Page extract:
——————

Metadata-Version: 2.4
Name: mars-ms
Version: 0.1.4
Summary: Mass Accuracy Recalibration System
Author-email: MacCoss Lab <maccoss@uw.edu>
License: MIT
Project-URL: Homepage, https://github.com/maccoss/mars
Project-URL: Repository, https://github.com/maccoss/mars
Classifier: Development Status :: 3 - Alpha
Classifier: Intended Audience :: Science/Research
Classifier: License :: OSI Approved :: MIT License
Classifier: Programming Language :: Python :: 3
Classifier: Programming Language :: Python :: 3.10
Classifier: Programming Language :: Python :: 3.11
Classifier: Programming Language :: Python :: 3.12
Classifier: Topic :: Scientific/Engineering :: Bio-Informatics
Requires-Python: >=3.10
Description-Content-Type: text/markdown
License-File: LICENSE
Requires-Dist: numpy>=1.24
Requires-Dist: pandas>=2.0
Requires-Dist: pyarrow>=14.0
Requires-Dist: pyteomics>=4.6
Requires-Dist: psims>=1.3
Requires-Dist: xgboost>=2.0
Requires-Dist: scikit-learn>=1.3
Requires-Dist: matplotlib>=3.7
Requires-Dist: seaborn>=0.12
Requires-Dist: click>=8.0
Requires-Dist: tqdm>=4.65
Requires-Dist: lxml>=4.9
Provides-Extra: dev
Requires-Dist: pytest>=7.0; extra == "dev"
Requires-Dist: pytest-cov>=4.0; extra == "dev"
Requires-Dist: ruff>=0.1; extra == "dev"
Dynamic: license-file

# MARS: Mass Accuracy Recalibration System

[![PyPI version](https://img.shields.io/pypi/v/mars-ms.svg)](https://pypi.org/project/mars-ms/)
[![Python versions](https://img.shields.io/pypi/pyversions/mars-ms.svg)](https://pypi.org/project/mars-ms/)

——————

Exercise goal: What minimum Python version does the package metadata require? Answer from the package metadata alone.

Excerpted data:
——————

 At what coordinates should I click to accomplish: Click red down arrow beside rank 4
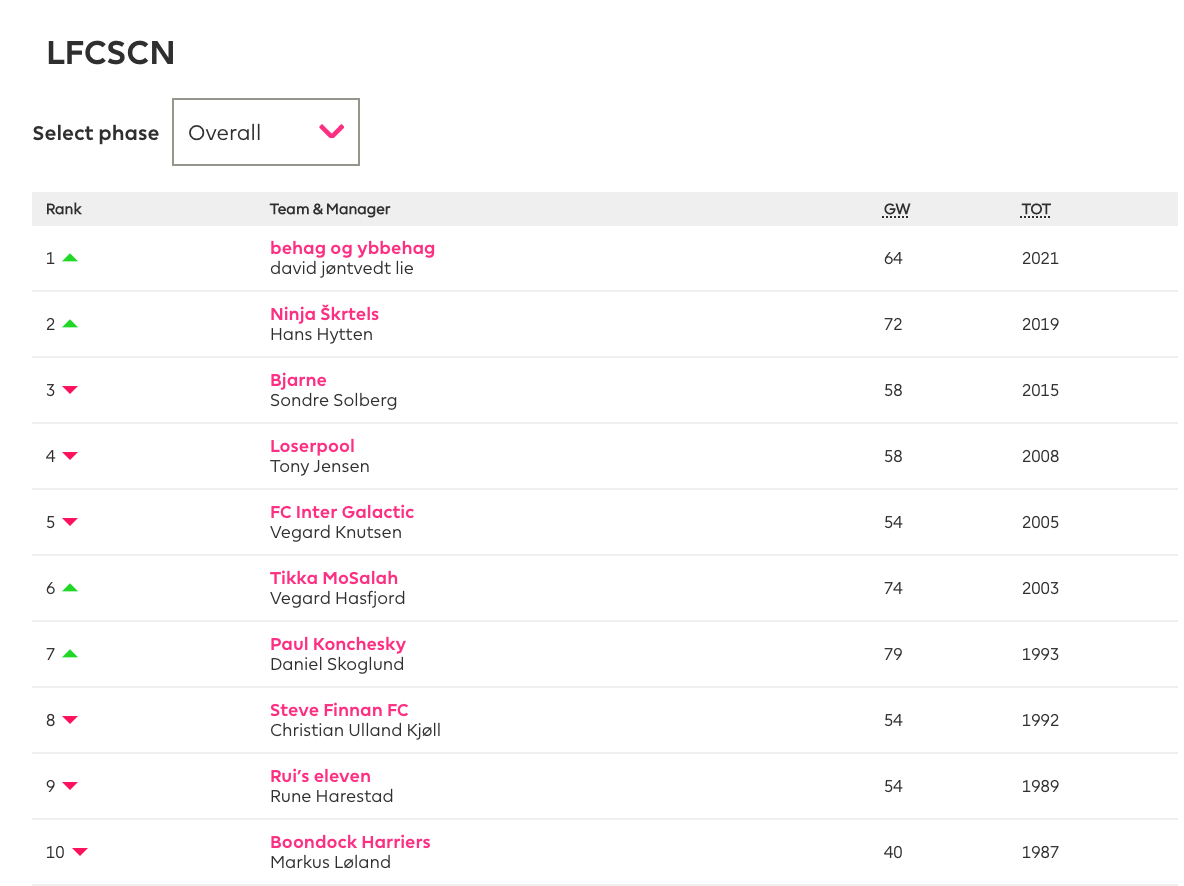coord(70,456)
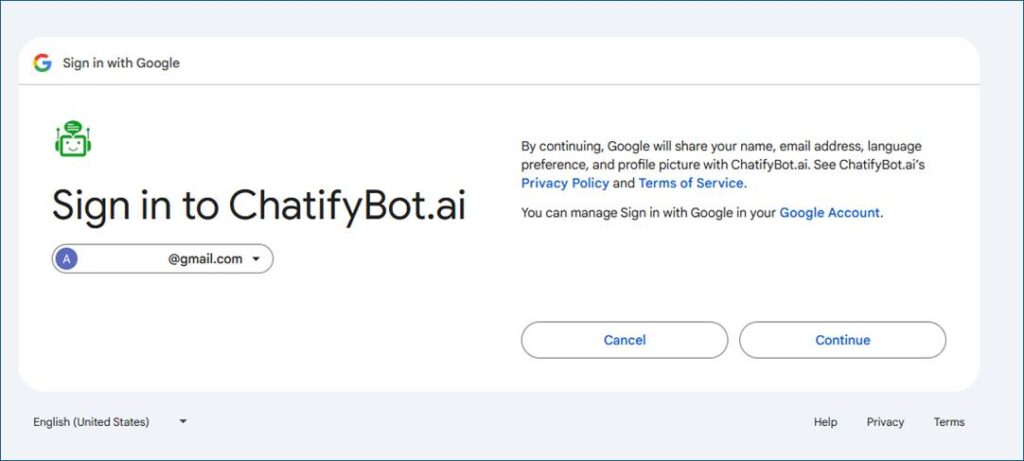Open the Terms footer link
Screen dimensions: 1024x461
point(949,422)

——————

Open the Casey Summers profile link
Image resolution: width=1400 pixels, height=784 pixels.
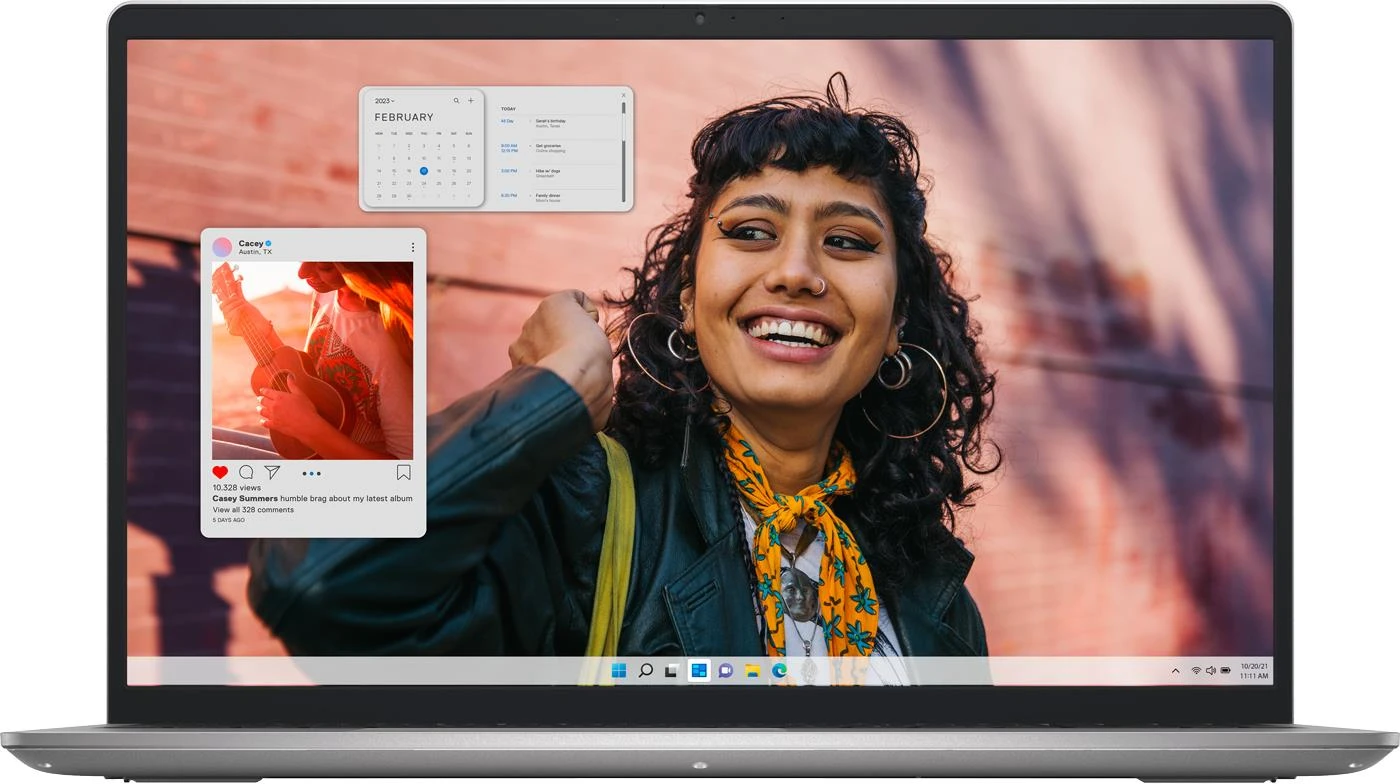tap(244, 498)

——————

Task output: Python 3.10 or later.